Artist

Jorge Méndez Blake / Mexico


image of Jorge Méndez Blake

Mexico born 1974

Jorge Méndez Blake explores the connections between literature and fine arts in his installations and drawings. The neon work Complete poems, 2015, represents a collection of poetry, functioning both as a semiotic and material ‘sign’. As the artist explains: ‘I approach art as someone who is trying to write, but without writing. I make two- and three-dimensional objects that occupy the space between disciplines, where the margins of literature, art, and architecture overlap.’
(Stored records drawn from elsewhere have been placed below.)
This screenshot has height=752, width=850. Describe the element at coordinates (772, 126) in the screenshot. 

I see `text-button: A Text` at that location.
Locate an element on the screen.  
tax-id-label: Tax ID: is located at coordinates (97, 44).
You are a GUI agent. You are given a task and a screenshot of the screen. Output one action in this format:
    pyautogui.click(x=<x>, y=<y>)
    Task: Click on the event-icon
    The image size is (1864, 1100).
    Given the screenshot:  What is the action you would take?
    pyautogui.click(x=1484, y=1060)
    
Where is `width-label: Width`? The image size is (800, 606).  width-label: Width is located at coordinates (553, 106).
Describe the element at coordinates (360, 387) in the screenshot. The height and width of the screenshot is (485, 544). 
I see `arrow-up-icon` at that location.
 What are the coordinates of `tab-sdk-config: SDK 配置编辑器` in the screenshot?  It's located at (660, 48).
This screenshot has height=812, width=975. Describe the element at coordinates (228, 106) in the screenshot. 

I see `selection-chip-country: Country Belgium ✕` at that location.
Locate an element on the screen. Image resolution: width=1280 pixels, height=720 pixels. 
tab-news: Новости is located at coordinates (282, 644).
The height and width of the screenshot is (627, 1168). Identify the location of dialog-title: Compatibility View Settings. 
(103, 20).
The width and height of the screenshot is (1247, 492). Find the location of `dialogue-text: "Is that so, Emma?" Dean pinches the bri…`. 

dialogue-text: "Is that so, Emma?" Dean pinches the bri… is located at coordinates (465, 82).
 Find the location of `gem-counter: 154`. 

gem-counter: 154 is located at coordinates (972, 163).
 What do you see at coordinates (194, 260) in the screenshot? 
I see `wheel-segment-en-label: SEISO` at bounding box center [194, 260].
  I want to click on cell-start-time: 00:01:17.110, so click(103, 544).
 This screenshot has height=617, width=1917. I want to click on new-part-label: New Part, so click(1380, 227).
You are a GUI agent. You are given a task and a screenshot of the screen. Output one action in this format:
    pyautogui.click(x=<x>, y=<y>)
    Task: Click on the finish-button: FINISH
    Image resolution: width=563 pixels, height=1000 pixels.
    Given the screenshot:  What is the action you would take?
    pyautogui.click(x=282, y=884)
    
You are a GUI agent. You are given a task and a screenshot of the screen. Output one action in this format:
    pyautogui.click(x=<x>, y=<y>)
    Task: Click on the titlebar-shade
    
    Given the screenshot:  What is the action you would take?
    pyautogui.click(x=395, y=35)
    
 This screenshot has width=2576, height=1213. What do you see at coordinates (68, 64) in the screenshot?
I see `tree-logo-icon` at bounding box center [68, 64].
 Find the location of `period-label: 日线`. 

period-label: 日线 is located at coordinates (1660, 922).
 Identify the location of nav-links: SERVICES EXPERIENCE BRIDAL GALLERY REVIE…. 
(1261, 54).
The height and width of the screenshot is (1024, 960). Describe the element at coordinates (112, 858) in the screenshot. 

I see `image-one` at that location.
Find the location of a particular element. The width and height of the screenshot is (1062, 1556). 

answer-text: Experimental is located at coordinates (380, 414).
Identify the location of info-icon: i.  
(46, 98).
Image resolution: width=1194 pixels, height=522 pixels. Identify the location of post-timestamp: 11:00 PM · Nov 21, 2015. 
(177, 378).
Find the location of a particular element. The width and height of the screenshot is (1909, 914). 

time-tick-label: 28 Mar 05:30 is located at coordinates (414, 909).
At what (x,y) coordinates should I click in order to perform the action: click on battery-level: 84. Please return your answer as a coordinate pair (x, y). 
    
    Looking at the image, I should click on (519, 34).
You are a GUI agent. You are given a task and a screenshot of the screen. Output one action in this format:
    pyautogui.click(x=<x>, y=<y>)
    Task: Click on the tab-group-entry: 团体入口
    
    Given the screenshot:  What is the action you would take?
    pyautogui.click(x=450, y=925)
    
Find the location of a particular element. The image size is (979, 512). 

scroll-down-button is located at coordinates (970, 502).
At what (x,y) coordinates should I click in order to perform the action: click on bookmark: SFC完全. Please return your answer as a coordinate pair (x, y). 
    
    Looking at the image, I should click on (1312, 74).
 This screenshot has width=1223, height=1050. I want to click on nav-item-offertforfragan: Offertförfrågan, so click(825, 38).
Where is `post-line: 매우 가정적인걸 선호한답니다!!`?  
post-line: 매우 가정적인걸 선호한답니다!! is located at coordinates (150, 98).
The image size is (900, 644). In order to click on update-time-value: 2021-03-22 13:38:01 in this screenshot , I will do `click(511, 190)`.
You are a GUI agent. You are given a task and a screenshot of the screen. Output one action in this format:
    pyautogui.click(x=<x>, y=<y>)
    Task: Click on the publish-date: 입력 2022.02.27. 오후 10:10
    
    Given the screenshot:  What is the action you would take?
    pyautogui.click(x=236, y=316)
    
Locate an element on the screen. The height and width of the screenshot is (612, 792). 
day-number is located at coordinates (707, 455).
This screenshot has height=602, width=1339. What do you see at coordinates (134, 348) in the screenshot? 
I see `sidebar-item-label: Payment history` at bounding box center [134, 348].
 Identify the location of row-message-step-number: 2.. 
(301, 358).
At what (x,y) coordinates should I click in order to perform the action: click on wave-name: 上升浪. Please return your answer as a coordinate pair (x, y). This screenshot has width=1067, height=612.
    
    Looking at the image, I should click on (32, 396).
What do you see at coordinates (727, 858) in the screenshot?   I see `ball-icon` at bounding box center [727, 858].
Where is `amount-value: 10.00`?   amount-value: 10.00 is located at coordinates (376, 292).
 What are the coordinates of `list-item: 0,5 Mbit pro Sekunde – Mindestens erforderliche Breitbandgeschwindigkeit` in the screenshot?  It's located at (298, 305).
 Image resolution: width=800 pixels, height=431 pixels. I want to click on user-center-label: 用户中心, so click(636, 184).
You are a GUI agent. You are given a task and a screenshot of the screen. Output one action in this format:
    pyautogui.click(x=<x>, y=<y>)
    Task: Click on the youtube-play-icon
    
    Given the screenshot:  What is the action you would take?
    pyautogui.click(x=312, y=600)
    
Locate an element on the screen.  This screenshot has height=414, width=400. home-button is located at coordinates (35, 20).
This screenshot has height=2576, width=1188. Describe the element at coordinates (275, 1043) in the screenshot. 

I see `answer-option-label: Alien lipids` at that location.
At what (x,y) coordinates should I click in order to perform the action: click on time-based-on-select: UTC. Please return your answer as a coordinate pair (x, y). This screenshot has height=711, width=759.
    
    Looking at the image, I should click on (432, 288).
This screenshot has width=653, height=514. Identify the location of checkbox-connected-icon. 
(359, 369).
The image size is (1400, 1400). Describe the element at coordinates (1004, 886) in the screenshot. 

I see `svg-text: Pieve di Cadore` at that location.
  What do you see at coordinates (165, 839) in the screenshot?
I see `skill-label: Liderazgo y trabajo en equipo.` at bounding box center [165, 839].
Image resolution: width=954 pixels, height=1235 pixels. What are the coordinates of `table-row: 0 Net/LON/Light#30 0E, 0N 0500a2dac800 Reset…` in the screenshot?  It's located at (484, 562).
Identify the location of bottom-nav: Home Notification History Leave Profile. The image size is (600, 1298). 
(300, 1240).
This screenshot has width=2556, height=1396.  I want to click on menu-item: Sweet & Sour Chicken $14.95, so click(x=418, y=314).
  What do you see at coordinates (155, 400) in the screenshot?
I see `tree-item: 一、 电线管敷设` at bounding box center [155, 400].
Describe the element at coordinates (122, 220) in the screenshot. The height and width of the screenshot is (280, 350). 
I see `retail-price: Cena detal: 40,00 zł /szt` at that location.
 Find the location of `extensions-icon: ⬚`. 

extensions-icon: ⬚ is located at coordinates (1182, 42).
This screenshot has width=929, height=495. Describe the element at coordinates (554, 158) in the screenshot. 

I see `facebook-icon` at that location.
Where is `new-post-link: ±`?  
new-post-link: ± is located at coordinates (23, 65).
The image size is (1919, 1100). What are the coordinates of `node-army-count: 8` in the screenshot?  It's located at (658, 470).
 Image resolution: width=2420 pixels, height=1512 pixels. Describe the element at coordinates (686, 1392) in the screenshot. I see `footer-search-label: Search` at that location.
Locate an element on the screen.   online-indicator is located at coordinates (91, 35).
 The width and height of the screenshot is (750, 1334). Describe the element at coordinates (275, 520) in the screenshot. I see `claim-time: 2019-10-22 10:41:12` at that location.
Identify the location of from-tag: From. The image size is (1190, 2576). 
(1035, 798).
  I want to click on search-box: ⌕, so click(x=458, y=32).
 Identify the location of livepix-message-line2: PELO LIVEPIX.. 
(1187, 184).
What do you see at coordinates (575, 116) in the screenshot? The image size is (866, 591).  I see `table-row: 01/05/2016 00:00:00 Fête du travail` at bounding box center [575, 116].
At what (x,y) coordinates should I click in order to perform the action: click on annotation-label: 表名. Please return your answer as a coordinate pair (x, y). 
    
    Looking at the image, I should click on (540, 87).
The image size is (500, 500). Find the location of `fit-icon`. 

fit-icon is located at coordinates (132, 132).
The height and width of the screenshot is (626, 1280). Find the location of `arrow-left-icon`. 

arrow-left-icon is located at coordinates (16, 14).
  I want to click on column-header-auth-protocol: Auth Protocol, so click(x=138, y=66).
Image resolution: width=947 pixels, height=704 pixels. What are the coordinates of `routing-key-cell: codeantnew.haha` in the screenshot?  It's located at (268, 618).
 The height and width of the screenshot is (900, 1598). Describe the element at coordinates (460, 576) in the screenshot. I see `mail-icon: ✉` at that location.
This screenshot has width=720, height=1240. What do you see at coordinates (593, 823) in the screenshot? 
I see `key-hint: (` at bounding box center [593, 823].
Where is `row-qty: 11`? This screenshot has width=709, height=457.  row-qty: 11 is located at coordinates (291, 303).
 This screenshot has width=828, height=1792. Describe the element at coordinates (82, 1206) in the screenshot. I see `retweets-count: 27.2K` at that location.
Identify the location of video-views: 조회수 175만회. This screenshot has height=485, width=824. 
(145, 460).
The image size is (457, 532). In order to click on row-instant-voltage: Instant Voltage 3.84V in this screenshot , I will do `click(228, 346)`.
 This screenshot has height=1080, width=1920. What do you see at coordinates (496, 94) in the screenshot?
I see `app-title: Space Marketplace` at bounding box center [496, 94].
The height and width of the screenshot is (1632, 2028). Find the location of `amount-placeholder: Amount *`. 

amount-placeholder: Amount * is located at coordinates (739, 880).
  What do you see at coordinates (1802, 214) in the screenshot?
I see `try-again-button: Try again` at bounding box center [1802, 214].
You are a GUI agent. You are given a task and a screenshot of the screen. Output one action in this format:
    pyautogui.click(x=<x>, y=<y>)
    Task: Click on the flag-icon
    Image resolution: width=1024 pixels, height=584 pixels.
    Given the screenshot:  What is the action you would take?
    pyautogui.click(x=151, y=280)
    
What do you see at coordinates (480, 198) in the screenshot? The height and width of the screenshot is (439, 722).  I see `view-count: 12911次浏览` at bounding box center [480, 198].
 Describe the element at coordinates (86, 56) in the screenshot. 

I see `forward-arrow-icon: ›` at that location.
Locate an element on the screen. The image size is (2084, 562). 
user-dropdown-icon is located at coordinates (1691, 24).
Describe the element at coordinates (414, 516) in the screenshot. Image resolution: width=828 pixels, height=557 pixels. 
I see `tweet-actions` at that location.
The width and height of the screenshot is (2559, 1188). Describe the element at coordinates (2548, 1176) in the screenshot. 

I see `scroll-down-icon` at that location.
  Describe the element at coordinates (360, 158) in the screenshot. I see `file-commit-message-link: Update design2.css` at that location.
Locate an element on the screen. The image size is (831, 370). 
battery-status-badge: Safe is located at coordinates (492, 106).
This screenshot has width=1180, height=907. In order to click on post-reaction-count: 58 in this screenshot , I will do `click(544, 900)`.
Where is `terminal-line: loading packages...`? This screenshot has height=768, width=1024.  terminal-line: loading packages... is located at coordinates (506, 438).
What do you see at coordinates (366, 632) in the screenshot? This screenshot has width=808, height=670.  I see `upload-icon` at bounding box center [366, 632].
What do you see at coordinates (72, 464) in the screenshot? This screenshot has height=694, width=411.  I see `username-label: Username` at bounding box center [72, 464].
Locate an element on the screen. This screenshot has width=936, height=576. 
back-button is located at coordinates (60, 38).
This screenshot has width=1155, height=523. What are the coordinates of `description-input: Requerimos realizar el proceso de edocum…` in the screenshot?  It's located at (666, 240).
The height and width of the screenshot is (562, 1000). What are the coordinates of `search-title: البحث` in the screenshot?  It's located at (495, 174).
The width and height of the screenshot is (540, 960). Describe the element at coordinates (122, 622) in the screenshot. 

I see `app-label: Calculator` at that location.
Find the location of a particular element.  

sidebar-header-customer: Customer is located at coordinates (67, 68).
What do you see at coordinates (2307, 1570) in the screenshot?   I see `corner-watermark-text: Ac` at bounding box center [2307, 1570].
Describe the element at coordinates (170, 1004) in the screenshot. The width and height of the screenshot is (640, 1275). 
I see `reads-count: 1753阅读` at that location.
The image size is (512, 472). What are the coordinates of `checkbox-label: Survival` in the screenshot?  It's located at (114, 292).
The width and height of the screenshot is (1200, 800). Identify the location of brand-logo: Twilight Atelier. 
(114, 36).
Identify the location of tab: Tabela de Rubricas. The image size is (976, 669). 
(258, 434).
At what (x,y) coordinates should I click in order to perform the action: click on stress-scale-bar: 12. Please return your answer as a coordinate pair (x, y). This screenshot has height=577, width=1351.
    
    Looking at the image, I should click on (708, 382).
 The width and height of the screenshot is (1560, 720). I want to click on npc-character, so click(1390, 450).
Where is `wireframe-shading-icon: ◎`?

His suite of drawings Bartlebooth monument, 2011–15, presents the conclusion to an unfinished fictional project described in the novel Life A User’s Manual (1978) by French writer Georges Perec. One of the protagonists is the millionaire Percival Bartlebooth, who embarks on a life-long project to produce 500 watercolours of ports and beaches during a twenty-year trip around the world. Once completed, Bartlebooth despatches each painting to a master craftsman in Paris to turn it into a jigsaw puzzle. After two decades Bartlebooth returns home and begins to assemble the jigsaws. Once completed, each work is sent back to the port where it was painted and soaked in a solution, whereupon the blank painting is returned to Bartlebooth, leaving no trace of his life’s work. Tragically, Bartlebooth dies while working on a jigsaw, having finished only 438 of the planned 500 puzzles. Méndez Blake’s piece presents the missing sixty-two drawings of ports and beaches, which are in the process of fading into nothingness.

BIO

Since 2000 Méndez Blake has taken part in numerous individual and group exhibitions in Guadalajara, Monterrey, Madrid, Montreal, Paris, New York City, Osaka and Oxfordshire. He has received various awards and grants in his native Mexico and has undertaken residencies in Spain, the United States, Italy and the United Kingdom.

Supported by the 2015 NGV Curatorial Tour donors.